The share of immigrants in the overall direct care workforce is growing, too: up from 21% in 2011 to 27% in 2021.

Meanwhile, PHI estimates that between 2021 and 2031, the long-term care sector will need to fill 9.3 million direct care job openings. That includes new jobs and job vacancies from workers leaving the field or retiring.

In order to meet the growing home care demand, the workforce has to be strengthened as a whole, Espinoza argues. Doing so will require enacting a wide range of policy measures that improve compensation, training, advancement opportunities and other aspects of the job.

However, current immigration policy makes it hard for providers to access that pool of workers.

Espinoza and his colleagues argue that poor job quality in direct care is at the root of the staffing crisis.

Home care aides and other direct care workers still deal with low wages, inadequate training, limited advancement opportunities and a general lack of respect.

The study’s authors outlined four key recommendations that would help the immigration workforce in home care: pathways to citizenship, workforce innovation, immigrant worker support and data collection.

One of the specific recommendations is to create a special caregiver visa for direct care workers that would hopefully strengthen the pipeline of workers and, in turn, provide immigrants who received the visa with an opportunity to live permanently in the U.S.

“A caregiver visa that has strong worker protections and a pathway to citizenship will support employers who want to recruit workers from abroad,” Espinoza said. “It will provide those workers who contribute to this sector with a hard-earned opportunity to live permanently in this country.
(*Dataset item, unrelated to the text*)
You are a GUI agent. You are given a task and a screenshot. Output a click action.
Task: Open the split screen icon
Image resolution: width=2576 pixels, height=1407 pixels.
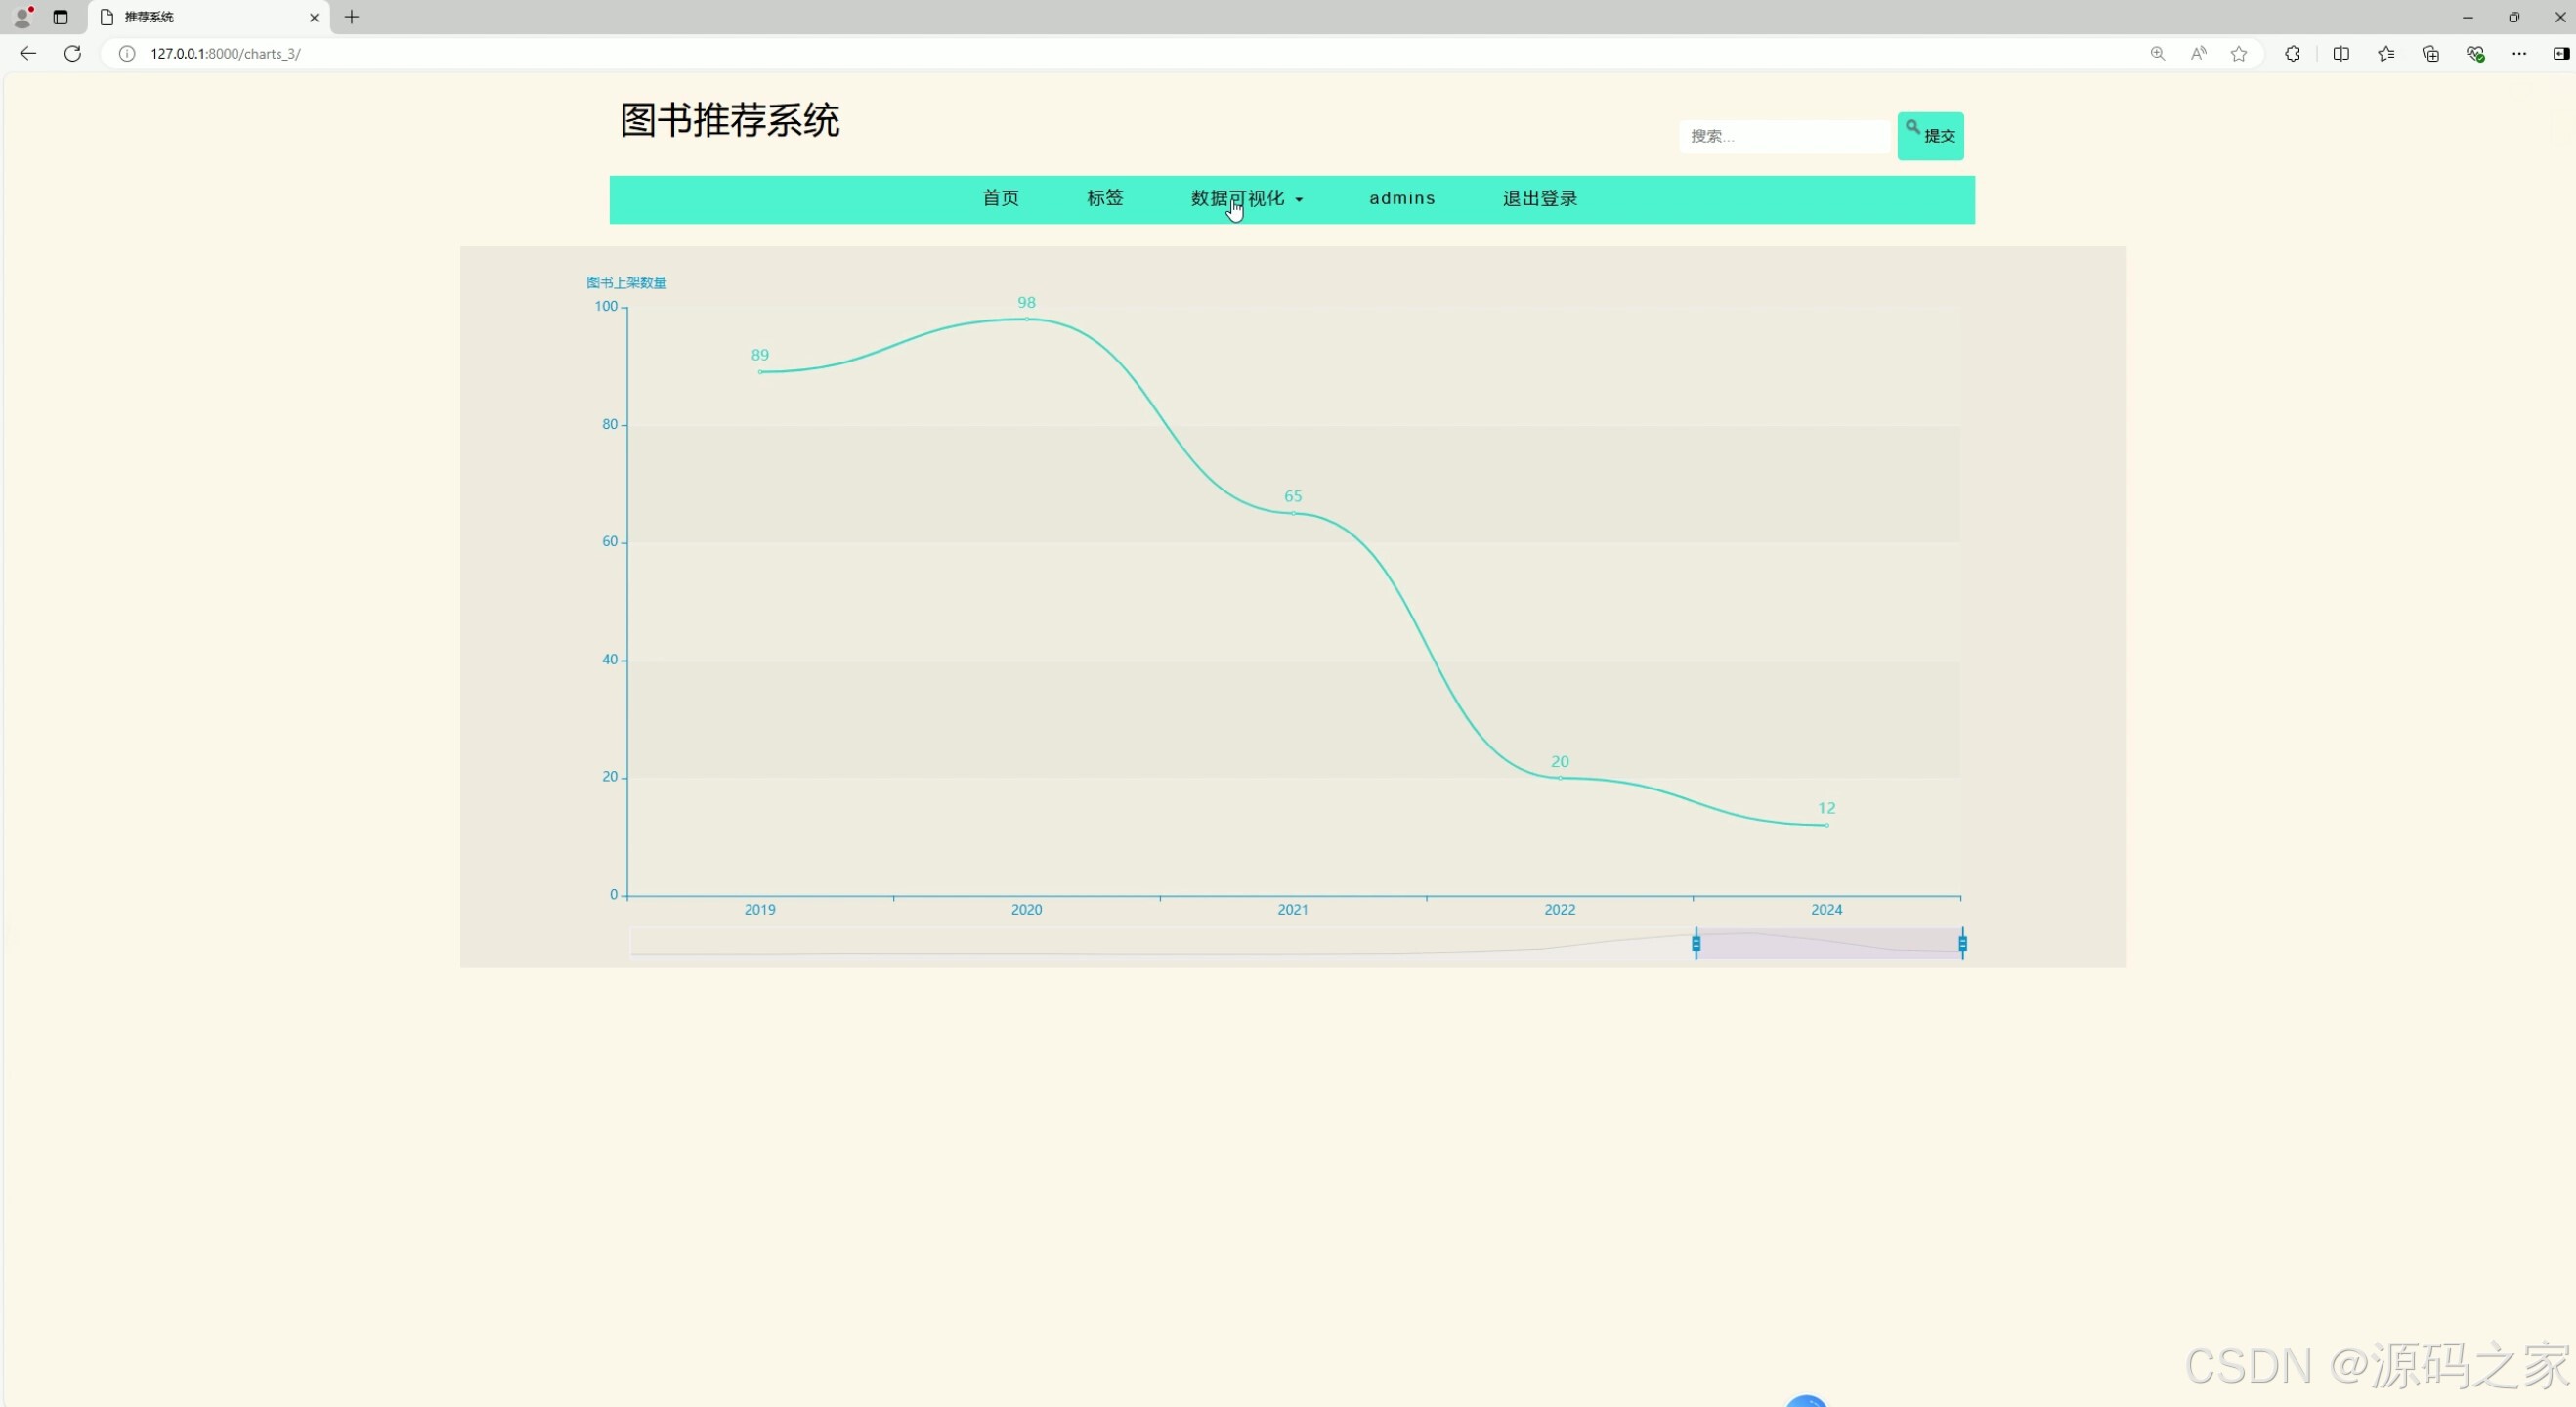click(2342, 53)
It’s a win-win solution — especially since it also benefits the older adults and people with disabilities who need this care yet can’t find workers.”

In order to enact such a policy, Espinoza said the U.S. will need a committed and bipartisan group of federal leaders who recognize the solution that could help the country’s health care system.

The report also suggests Congress should enact the Citizenship for Essential Workers Act, which would allow undocumented people who worked as essential workers during the COVID-19 pandemic to be eligible for a path to citizenship.

“Immigrants are essential to the future of home care,” Espinoza said. “But if we don’t create ways to support them and their employers, we won’t meet the surge in demand for home care over the next decade and beyond.”